[Exercise]
Gather every line of the records below that contains the string "toolbar". Case counts.

Target position records
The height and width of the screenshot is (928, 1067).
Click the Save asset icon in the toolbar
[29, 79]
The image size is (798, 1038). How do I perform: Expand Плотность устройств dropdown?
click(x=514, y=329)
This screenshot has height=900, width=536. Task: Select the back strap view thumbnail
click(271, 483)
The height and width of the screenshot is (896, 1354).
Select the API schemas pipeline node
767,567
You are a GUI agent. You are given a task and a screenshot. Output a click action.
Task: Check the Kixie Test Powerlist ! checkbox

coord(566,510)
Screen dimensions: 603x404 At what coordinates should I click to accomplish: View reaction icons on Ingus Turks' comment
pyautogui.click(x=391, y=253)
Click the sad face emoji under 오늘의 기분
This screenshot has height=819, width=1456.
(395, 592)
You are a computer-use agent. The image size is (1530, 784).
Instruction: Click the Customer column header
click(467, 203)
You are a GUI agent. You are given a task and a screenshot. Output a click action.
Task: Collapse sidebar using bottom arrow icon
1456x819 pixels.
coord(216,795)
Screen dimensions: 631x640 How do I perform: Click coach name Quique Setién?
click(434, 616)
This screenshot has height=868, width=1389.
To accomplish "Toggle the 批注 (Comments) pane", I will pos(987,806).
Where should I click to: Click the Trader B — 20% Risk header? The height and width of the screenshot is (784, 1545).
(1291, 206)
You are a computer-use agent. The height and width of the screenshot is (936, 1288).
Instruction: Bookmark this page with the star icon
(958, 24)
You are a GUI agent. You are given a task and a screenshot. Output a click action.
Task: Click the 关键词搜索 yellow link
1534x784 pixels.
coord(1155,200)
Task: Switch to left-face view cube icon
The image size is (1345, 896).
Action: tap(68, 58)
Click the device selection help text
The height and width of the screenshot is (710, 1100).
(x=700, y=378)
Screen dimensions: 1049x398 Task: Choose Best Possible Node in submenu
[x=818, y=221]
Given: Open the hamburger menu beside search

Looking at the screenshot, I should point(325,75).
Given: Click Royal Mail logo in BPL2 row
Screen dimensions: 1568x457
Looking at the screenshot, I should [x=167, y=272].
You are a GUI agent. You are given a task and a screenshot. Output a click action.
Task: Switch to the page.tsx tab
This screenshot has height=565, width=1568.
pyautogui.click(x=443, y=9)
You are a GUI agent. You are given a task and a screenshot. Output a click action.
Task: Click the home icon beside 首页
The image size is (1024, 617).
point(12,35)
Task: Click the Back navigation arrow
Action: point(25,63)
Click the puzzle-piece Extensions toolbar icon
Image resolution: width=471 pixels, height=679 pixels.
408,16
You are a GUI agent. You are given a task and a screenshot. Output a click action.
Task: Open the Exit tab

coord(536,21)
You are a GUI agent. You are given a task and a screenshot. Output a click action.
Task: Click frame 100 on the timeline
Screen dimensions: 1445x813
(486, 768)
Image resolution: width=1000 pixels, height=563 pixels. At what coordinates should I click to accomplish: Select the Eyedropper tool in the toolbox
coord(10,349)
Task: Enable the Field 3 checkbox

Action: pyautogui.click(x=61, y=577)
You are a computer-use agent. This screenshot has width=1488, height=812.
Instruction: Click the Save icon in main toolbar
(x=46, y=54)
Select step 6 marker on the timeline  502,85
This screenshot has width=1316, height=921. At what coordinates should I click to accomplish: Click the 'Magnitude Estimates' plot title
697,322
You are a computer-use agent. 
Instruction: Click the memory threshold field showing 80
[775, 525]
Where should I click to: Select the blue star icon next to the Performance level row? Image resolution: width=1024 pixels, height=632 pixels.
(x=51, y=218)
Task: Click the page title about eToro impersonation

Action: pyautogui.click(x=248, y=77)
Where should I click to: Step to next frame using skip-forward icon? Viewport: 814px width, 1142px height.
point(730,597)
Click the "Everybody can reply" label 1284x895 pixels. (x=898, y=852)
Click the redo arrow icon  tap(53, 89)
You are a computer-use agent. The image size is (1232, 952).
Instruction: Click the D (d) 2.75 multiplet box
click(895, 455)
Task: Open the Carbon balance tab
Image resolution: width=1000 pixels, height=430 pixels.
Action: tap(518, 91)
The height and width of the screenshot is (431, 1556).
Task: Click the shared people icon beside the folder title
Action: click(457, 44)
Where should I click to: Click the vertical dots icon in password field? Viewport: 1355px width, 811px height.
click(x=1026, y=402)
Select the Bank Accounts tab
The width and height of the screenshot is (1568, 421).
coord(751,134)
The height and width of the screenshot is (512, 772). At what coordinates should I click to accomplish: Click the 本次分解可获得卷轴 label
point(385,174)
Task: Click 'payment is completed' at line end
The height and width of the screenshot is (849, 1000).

[Correct answer]
Click the Save asset icon in the toolbar
Click the puzzle-piece Extensions toolbar icon
Instruction: Click the Save icon in main toolbar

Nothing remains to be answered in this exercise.